## DATA
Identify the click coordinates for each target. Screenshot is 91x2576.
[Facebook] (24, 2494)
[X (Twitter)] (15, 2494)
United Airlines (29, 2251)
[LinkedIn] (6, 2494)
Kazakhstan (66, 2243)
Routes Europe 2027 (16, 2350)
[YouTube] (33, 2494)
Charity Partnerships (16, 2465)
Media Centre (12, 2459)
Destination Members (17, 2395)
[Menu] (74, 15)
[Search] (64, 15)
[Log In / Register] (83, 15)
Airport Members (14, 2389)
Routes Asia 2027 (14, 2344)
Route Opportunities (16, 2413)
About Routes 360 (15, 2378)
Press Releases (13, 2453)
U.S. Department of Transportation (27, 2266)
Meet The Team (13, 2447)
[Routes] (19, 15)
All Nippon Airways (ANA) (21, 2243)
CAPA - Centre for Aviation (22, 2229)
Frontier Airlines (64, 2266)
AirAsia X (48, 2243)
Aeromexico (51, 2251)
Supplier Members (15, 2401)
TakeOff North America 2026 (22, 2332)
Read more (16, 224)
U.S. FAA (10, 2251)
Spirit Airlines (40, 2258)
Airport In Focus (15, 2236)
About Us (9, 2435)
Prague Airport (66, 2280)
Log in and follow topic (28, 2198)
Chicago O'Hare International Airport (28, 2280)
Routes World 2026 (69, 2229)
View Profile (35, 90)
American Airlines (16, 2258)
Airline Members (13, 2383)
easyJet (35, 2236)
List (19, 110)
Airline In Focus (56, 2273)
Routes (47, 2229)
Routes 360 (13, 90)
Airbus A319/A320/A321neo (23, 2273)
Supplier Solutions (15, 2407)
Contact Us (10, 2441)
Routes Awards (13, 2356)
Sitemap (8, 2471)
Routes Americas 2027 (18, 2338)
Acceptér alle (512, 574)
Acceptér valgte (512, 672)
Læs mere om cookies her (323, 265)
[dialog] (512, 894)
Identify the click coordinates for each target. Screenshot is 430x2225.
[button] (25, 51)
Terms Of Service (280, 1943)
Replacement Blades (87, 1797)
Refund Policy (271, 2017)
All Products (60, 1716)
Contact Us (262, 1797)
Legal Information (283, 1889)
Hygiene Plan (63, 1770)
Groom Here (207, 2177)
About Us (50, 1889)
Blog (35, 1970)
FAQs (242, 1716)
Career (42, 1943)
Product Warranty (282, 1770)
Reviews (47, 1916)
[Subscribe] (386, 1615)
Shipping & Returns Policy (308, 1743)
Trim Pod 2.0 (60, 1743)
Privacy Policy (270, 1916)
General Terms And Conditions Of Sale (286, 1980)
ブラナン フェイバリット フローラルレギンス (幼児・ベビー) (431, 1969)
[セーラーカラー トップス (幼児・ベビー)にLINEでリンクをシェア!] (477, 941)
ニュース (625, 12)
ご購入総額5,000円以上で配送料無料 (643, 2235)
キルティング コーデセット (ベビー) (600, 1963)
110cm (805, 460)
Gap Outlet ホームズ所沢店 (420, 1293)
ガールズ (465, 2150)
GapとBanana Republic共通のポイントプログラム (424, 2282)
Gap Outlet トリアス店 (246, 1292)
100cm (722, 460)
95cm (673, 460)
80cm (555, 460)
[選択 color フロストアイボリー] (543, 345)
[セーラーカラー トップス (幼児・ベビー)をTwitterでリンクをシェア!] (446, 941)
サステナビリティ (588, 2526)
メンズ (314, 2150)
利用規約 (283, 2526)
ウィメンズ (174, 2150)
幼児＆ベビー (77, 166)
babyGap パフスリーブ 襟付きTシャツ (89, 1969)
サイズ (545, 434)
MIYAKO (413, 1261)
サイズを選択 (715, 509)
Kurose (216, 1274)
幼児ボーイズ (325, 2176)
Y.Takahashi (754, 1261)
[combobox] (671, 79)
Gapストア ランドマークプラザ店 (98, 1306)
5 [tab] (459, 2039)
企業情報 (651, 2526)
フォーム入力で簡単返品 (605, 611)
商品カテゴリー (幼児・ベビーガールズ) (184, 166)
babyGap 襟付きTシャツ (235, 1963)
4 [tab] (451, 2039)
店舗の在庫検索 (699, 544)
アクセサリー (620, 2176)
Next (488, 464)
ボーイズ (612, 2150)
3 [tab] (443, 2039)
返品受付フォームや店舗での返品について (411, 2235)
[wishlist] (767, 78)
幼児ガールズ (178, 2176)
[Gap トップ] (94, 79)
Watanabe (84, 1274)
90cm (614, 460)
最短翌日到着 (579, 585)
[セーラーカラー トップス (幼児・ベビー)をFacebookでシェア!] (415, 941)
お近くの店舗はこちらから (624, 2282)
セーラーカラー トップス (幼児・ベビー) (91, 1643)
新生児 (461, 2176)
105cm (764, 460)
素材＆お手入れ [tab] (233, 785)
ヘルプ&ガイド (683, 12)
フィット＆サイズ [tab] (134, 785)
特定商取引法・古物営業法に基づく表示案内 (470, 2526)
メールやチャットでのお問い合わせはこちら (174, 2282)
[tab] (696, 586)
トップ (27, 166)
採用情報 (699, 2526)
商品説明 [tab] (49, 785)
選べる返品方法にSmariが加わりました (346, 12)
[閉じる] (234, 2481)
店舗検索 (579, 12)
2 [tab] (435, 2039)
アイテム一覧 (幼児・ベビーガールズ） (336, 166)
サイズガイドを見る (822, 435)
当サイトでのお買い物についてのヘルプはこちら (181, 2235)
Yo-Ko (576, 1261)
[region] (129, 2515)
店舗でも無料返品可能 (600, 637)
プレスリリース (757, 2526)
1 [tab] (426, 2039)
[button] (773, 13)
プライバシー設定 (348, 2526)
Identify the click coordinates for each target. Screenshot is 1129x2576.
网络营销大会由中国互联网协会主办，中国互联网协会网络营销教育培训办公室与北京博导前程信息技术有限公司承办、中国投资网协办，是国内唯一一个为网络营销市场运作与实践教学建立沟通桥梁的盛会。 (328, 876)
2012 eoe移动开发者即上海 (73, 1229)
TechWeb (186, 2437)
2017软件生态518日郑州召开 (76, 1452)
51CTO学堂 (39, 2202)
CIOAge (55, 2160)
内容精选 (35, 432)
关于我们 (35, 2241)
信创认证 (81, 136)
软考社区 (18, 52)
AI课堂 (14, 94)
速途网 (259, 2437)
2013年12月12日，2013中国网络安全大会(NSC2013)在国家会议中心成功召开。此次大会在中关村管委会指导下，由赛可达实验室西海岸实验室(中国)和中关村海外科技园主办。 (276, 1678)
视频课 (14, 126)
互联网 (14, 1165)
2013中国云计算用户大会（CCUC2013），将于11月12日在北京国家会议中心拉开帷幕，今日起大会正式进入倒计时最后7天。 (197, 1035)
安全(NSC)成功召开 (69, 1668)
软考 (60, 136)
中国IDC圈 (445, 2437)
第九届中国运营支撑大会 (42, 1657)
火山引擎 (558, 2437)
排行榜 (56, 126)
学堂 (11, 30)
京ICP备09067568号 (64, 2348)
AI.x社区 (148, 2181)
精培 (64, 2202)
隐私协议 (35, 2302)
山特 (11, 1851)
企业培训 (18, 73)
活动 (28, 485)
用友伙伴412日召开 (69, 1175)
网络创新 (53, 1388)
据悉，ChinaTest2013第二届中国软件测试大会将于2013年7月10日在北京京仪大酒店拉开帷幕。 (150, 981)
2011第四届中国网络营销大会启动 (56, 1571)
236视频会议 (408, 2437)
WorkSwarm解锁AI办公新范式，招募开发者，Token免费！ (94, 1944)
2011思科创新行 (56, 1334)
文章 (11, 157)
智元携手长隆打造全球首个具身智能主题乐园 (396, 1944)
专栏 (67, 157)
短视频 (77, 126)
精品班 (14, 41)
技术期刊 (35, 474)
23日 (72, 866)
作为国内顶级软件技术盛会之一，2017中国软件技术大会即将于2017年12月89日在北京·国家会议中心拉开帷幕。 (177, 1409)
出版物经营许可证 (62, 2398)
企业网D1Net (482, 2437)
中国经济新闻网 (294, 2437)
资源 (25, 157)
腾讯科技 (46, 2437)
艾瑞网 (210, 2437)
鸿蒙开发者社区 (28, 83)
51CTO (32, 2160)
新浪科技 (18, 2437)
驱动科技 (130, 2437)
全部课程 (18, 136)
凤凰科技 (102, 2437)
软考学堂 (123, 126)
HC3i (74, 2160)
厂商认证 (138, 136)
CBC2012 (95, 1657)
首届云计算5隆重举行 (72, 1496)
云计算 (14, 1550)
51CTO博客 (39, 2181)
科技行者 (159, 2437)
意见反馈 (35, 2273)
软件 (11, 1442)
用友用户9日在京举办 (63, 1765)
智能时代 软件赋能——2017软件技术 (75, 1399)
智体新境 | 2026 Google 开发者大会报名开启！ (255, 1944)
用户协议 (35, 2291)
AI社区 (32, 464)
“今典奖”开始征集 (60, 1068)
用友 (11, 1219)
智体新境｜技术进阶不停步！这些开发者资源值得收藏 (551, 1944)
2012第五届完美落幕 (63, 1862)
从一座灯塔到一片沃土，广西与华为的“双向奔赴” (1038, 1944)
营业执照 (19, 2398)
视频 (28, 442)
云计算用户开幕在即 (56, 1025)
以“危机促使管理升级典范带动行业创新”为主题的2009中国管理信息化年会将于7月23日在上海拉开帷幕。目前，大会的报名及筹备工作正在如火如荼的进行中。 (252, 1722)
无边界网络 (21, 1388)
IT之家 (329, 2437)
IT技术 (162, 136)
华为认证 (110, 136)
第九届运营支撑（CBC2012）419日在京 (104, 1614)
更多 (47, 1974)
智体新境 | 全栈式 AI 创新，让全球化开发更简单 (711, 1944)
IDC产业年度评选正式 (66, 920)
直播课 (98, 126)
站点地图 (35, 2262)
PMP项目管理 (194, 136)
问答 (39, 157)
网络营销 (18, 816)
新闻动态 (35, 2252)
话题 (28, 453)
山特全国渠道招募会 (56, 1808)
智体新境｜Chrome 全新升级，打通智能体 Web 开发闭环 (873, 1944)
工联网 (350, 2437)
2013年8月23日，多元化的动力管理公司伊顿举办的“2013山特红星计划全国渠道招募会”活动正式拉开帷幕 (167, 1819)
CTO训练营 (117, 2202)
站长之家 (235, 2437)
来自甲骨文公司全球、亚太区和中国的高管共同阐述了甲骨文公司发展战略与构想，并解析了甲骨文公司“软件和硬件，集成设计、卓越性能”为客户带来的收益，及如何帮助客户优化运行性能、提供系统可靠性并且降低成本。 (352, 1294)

## WORK TASK
Begin at the first line of the material and transcribe each line exactly. End with the line containing "[YouTube] (33, 2494)", and give nothing else.

## SOLUTION FOR THIS PROBLEM
Identify the click coordinates for each target. Screenshot is 91x2576.
[Facebook] (24, 2494)
[X (Twitter)] (15, 2494)
United Airlines (29, 2251)
[LinkedIn] (6, 2494)
Kazakhstan (66, 2243)
Routes Europe 2027 (16, 2350)
[YouTube] (33, 2494)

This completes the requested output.